Helen aurait bien commenté que ce n'est pas le genre de véhicule auquel elle aurait pensé, mais elle n'ajouta rien. Elle était bien trop concentrée à tenter de suivre sa jeune amie en train de remonter l'Avenue de l'Opéra à toute vitesse, ignorant l'usage des freins tout louvoyant entre les voitures, les badauds et les conducteurs sortis de leur véhicule pour essayer de comprendre ce qui se passait. Du reste, entre la pluie froide qui redoublait et le bitume trempé, Helen avait vite réalisé que les freins incertains des vélos de location ne seraient d'aucune utilité. Quant aux pneus usés, jamais prévus pour s'adapter à un terrain mouillé, ils n'adhéraient que par une sorte de miracle de physique principalement dû à la cadence infernale que Calliopé imposait au duo. Helen songea avec admiration qu'il y avait là quelque chose à mi-chemin entre un talent de conduite de ces engins admirable et une témérité un peu suicidaire aux risques que prenait la Roumaine, tandis qu'elle fonçait pour parvenir à temps au Boulevard Haussmann, distant de pas loin d'un kilomètre.

Helen manquât se prendre un lampadaire et un piéton et, finalement, se glissa in extremis entre les deux sans qu'elle-même puisse dire comment elle était parvenue à cet exploit.
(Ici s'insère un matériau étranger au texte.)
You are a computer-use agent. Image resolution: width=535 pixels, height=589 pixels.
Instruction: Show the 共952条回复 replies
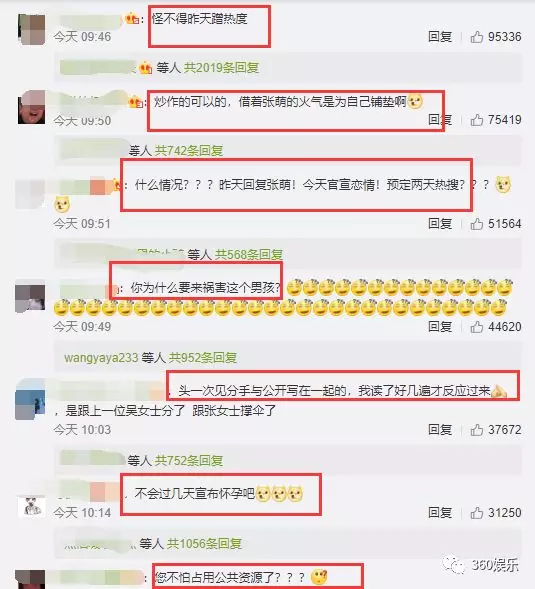[x=203, y=358]
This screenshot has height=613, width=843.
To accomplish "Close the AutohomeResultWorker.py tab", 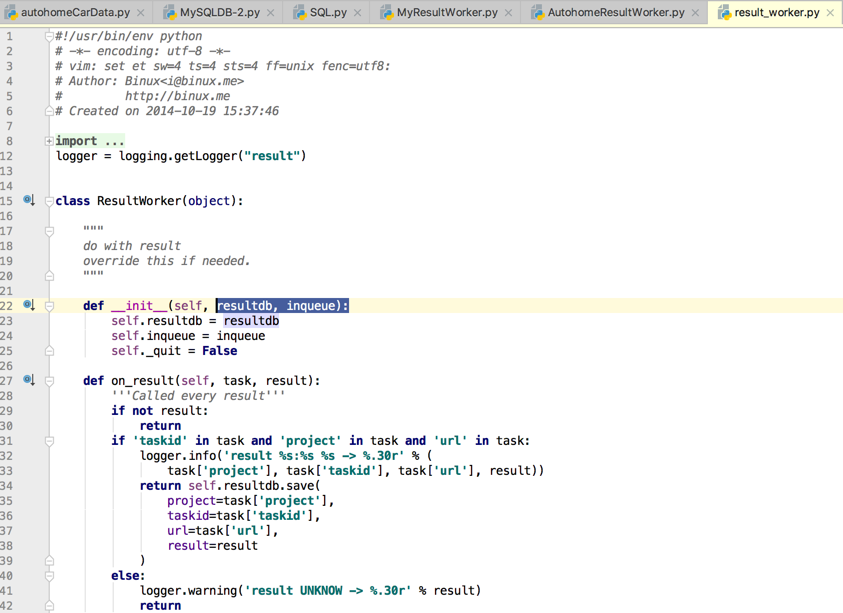I will point(696,13).
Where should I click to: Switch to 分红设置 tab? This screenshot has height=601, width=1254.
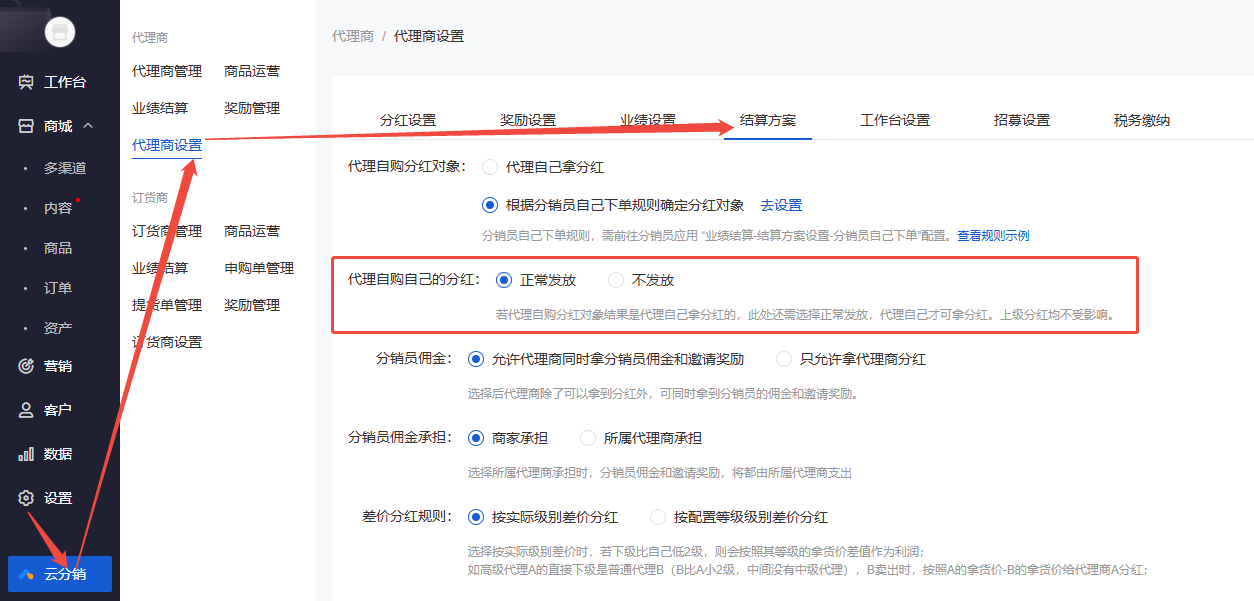[408, 120]
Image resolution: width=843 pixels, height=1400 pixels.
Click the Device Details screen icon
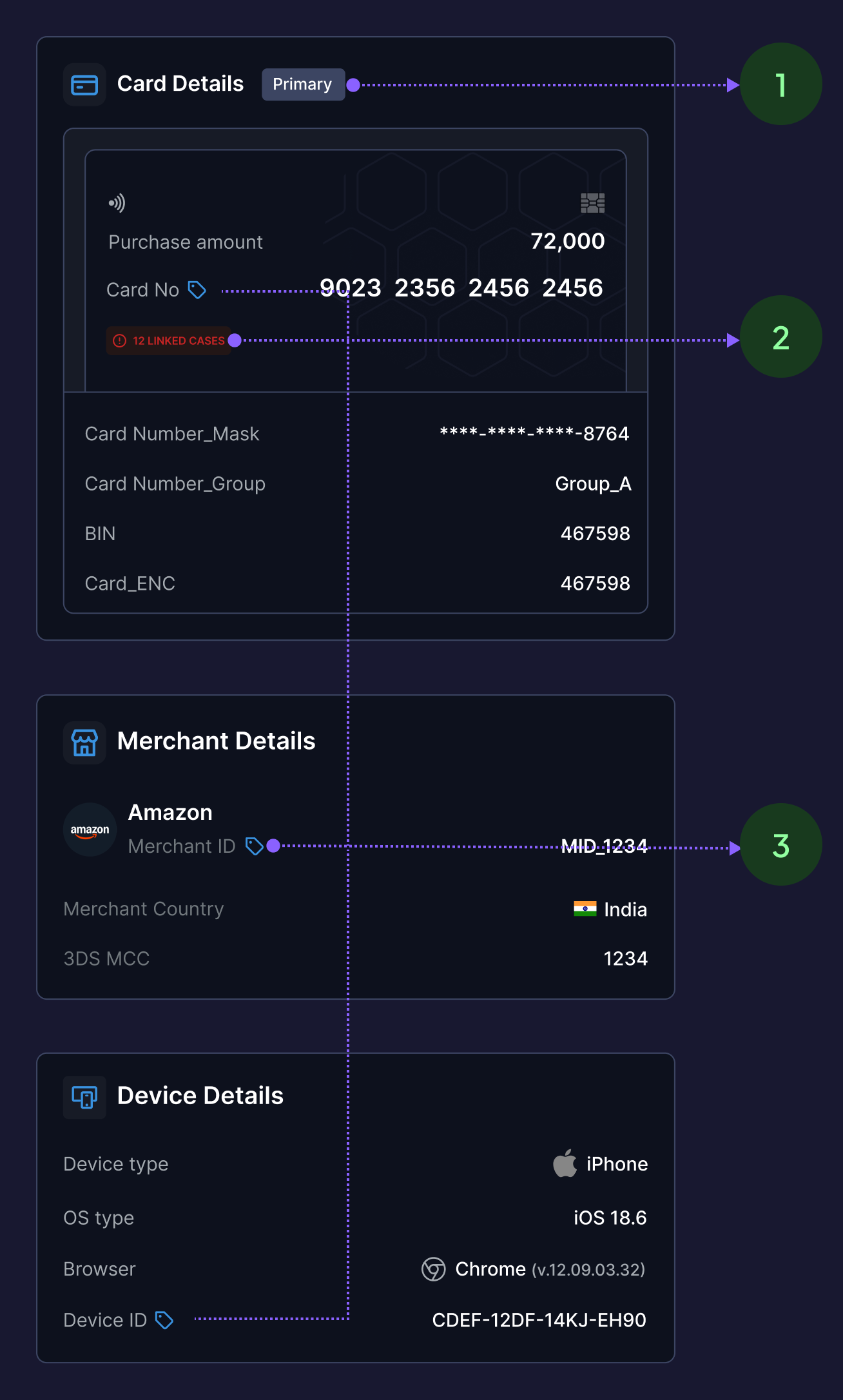(x=84, y=1096)
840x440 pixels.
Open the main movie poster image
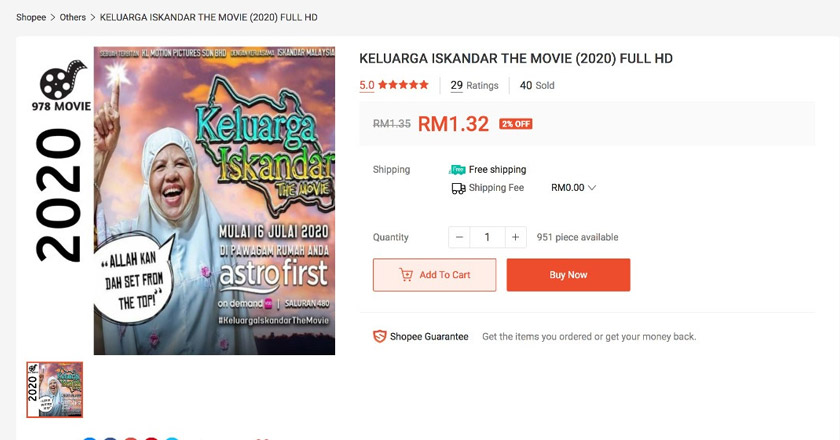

Calliopé se faufilait déjà sur le trottoir de la Rue Auber en criant et faisant sonner la clochette de son vélo, se moquant de la panique qu'elle pouvait susciter. Helen se mordit la lèvre. Son amie filait vers le danger sans une seconde d'hésitation, avec un courage aveugle, alors qu'elle ignorait tout de sa nature. L'intendante se considérait comme la première responsable de la situation. Elle ne pouvait qu'estimer ce qui les attendait, mais, en toute logique, ce serait particulièrement risqué et compliqué, au vu des moyens mis en œuvre et dont elle constatait les dégâts dans la capitale.

Mais surtout, jamais un membre de la Catena ne l'aurait appelé et encore moins avec cette précaution si particulière, s'il n'y avait pas quelque chose de critique mis dans la balance. Calliopé aurait dû connaitre son héritage depuis longtemps, elle aurait pu alors choisir d'en faire partie ou non. Désormais, de fait, elle y était impliquée jusqu'au cou. Alice eut été déçue, sans doute, de la légèreté avec laquelle Helen considérait sa promesse et son engagement.

Il ne lui restait plus qu'à se rattraper le mieux possible.

***

Des magasins Printemps jusqu'au métro Saint-Augustin, le boulevard Haussmann avait pris des allures de quartier assiégé. Une cinquantaine de lourds véhicules d'intervention, aussi bien des forces de police que du RAID, sans compter quelques engins militaires pleins à craquer de soldats, déboussolés par des consignes qui ne cessaient de changer de minute en minute, croisaient des équipes d'intervention du service des eaux, gyrophares allumés, suivis d'un ballet d'ambulances et camionnettes de police secours. Le tout se confrontait directement à une suite de bouchons et de carambolages monstres, qui rendait tout déploiement efficace totalement vain. Et comme tout le monde était suspect, les forces de police bloquaient encore les engins en circulation pour les contrôler et tenter d'établir un périmètre de sécurité totalement illusoire au vu de la situation, rajoutant à la confusion et finalement à la panique. Les premières bagarres commençaient déjà. Il ne faudrait sans doute pas longtemps avant qu'il y ait une bavure.